Begin at the line that has "Where should I" and stop at the end of the records. Rewrite those lines with "dragon logo" changed to "dragon emblem", keep all else the same, and leave the pictures out.

_Entries_.
·····

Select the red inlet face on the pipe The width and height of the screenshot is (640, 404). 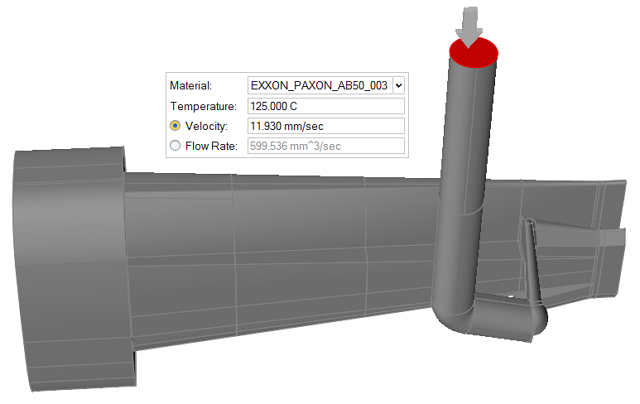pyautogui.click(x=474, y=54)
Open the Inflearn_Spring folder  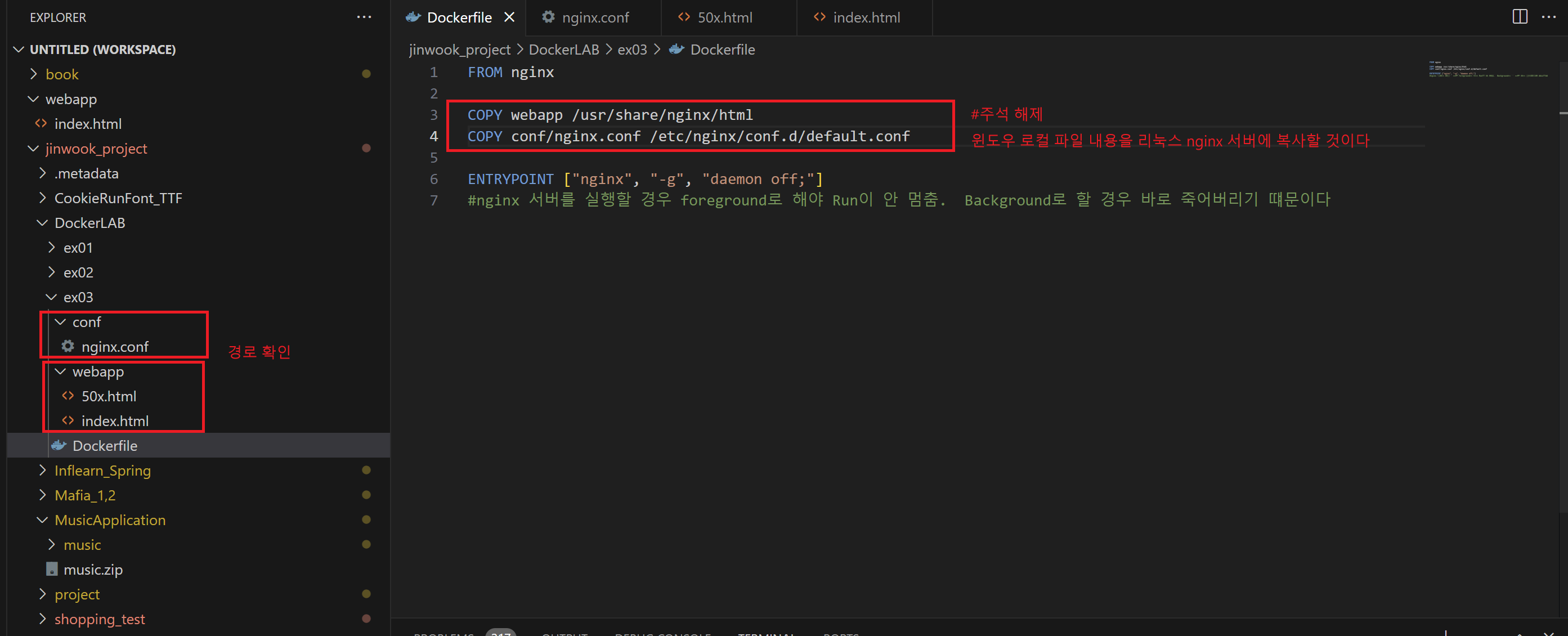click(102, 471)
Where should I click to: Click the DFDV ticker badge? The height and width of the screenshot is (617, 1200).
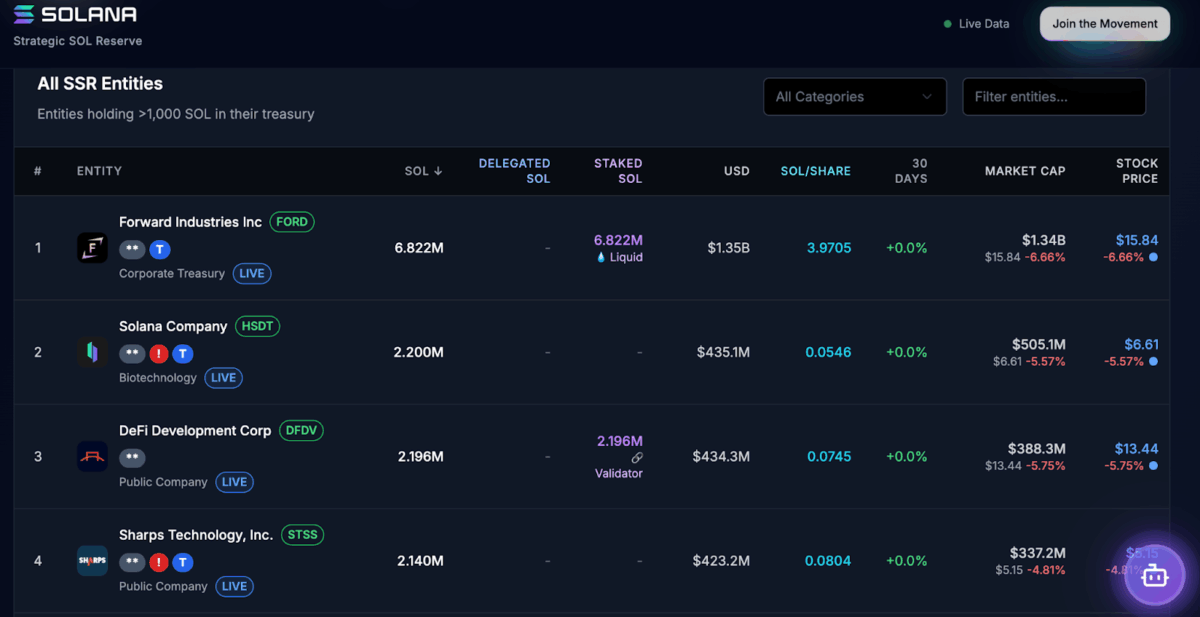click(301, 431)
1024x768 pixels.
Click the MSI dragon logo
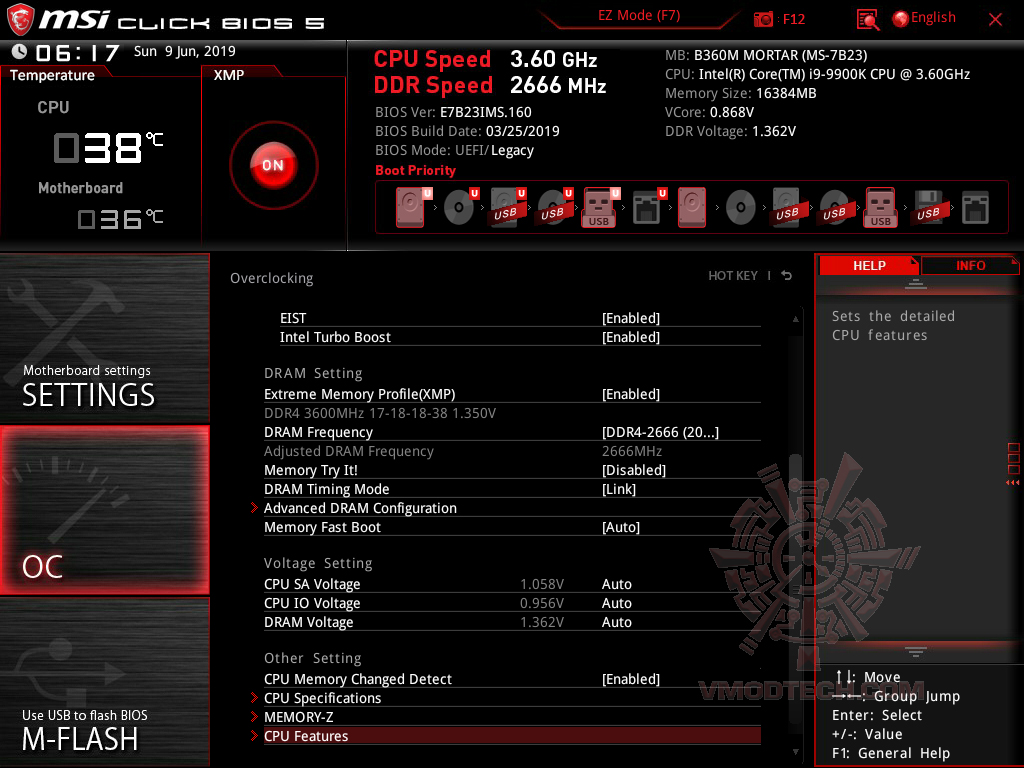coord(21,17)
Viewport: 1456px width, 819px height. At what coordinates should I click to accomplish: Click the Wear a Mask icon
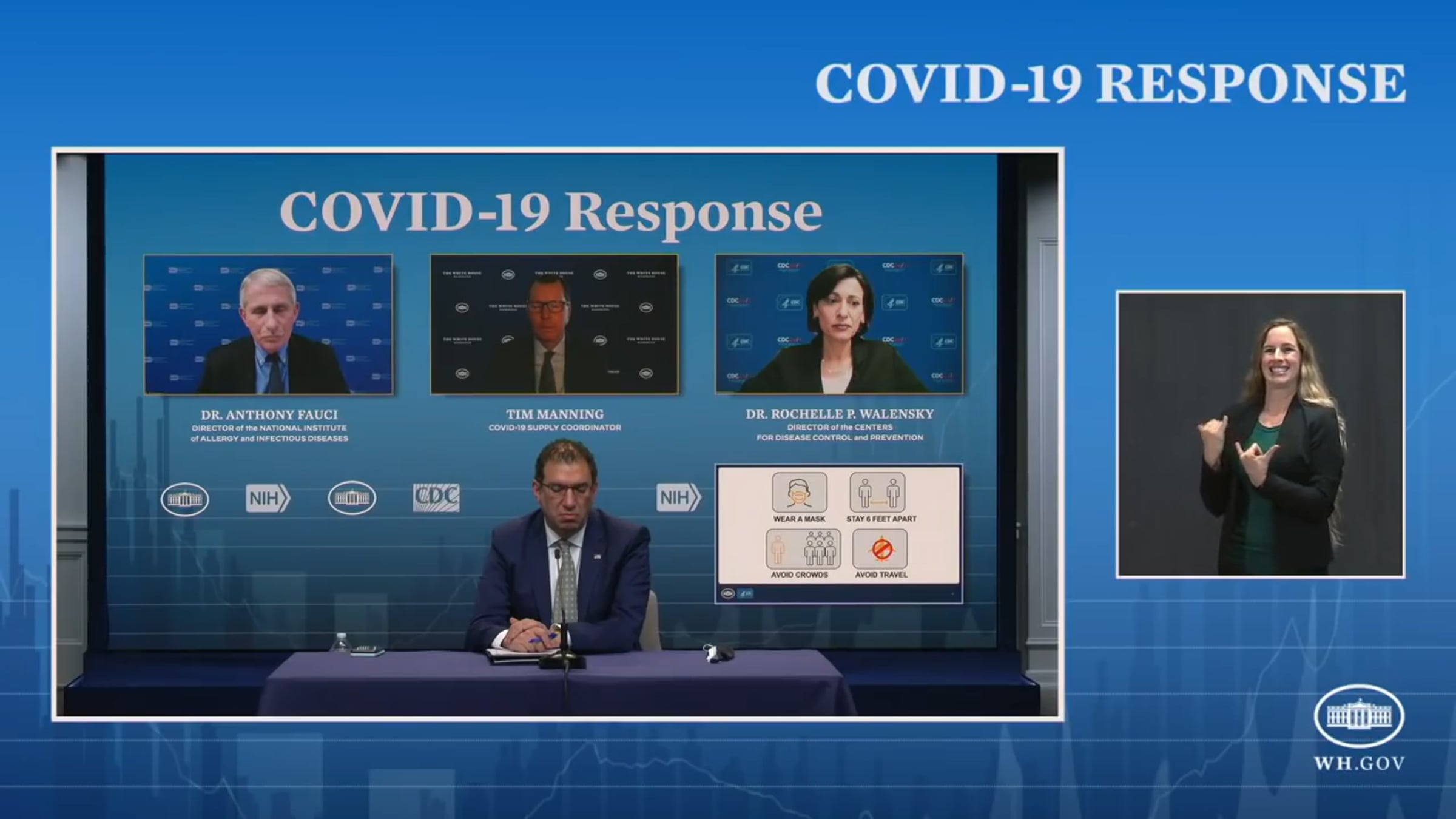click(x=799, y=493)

·····

_Reply to the task_.
Where should I click to: Click the DFDV ticker badge? The height and width of the screenshot is (617, 1200).
click(301, 431)
1024x768 pixels.
Click the MSI dragon emblem
coord(21,17)
Viewport: 1456px width, 819px height. At what coordinates should I click to accomplish: Click the Wear a Mask icon
click(x=799, y=493)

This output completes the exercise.